TOOL ‘Fear Inoculum’ ALBUM REVIEW
Tool Dissectional. 30th August 2019
Progressive rock/Metal
Tiga belas tahun para fans harus bersabar menunggu album terbaru TOOL, antusiasme para penggemar diehard sudah pasti langsung membara setiap ada studio update yang mencuat ke permukaan, hingga kabar baik datang pada awal 2019 dan album kelima TOOL akhirnya akan segera dirilis pada bulan Agustus tahun itu. Ekspektasi saya pada ‘Fear Inoculum’ tentunya sangat tinggi, maklum waktu jaman masih bocah prog kemarin sore, TOOL bersama grup lain macam MASTODON, AYREON, OPETH, PORCUPINE TREE, dan BETWEEN THE BURIED AND ME, berhasil membuka mata saya bahwa genre progressive metal gak mentok di DREAM THEATER, QUEENSRYCHE , FATES WARNING, dan SYMPHONY X saja, sampai saat ini pun baik “Lateralus” dan “10,000 Days” masih sering berotasi dalam daftar playlist mingguan. Namun sebagai kolektor berkantong tipis saya harus gigit jari saat mau ikutan pre-order, TOOL hanya mencetak ‘Fear Inoculum’ dalam format deluxe dilengkapi visualizer HD 4 inchi segala plus dibanderol dengan harga retail hampir empat kali rilisan fisik biasa, belum lagi ulah para scalper memaksa banyak yang harus puas dengan versi digital saja di platform Spotify atau Youtube. Ketika pertama mendengarkan ‘Fear Inoculum’ jujur saya sedikit underwhelmed, TOOL sebenarnya masih terdengar seperti TOOL, tapi entah kenapa lagu-lagu nya rada datar setelah beberapa kali putar, bisa jadi hal tersebut karena ekspektasi pribadi terlalu tinggi dan sudah beberapa minggu terakhir saya terlalu intens nyetel back catalogue mereka khususnya ‘Lateralus’ dan ‘10,000 Days’.

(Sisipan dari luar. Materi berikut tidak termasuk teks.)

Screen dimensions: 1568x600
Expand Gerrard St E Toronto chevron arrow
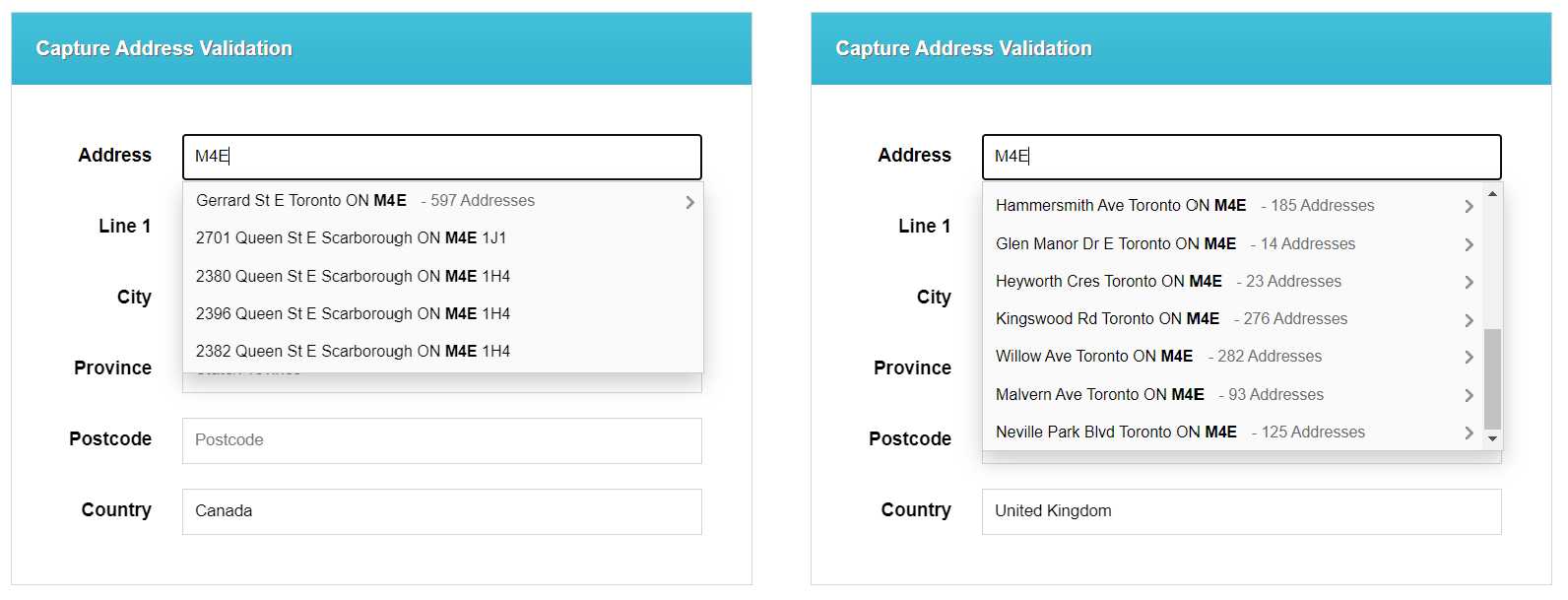click(x=689, y=202)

Setelah satu tahun lebih ngantepin ‘Fear Inoculum’, saya akhirnya iseng memutar kembali album tersebut, dan mungkin karena faktor animo nya udah cooling down, ditambah udah gak terlalu berharap banyak, ‘Fear Incoulum’ akhirnya bisa nyambung juga di telinga. Satu hal yang perlu ditekankan, saat mendengarkan kalau bisa jangan sekali dibanding-bandingkan dengan album pendahulunya, walaupun ‘Fear Incoulum’ masih punya sound yang TOOL banget, penuh ritme ganjil, odd-time signature, dll, gak bakalan ketuker dengan band lain, gaya penulisan Maynard James Keenan, Adam Jones, Justin Chancellor, dan Danny Carey agak berbeda dari empat full-length terdahulu, tiap-tiap lagu adalah sebuah komposisi masif diatas sepuluh menit, say goodbye dengan trek single-friendly seperti materi dua album pertama, TOOL lebih bersabar dalam melakukan buld-up lagu sebelum benar-benar masuk final arc, atensi pendengar akan sangat di uji, bagi mereka yang mendengarkan musik keras hanya untuk sekedar headbang atau teman nge-gym, sebaiknya menghindar jauh-jauh, TOOL sepertinya sengaja merancang ‘Fear Inoculum’ untuk menjadi antithesis tren pengusung musik rock jaman sekarang yang punya mindset lebih mementingkan single/lagu andalan saja masa bodo amat sequencing tracklist, konsep dll, yang penting gampang masuk airplay Radio atau layanan playlist dan Discover new music para penyedia layanan streaming. Malahan grup gaek macam DREAM THEATER pun di album teranyar udah mencoba merampingkan diri dengan format tersebut, toh attention span pendengar baru sekarang sudah makin berkurang. Tetapi bagi mereka yang sudah terbiasa mendengarkan progressive rock/metal, post-rock/metal, ataupun Funeral doom metal saya rasa gak bakalan kesulitan mengikuti alur album ini.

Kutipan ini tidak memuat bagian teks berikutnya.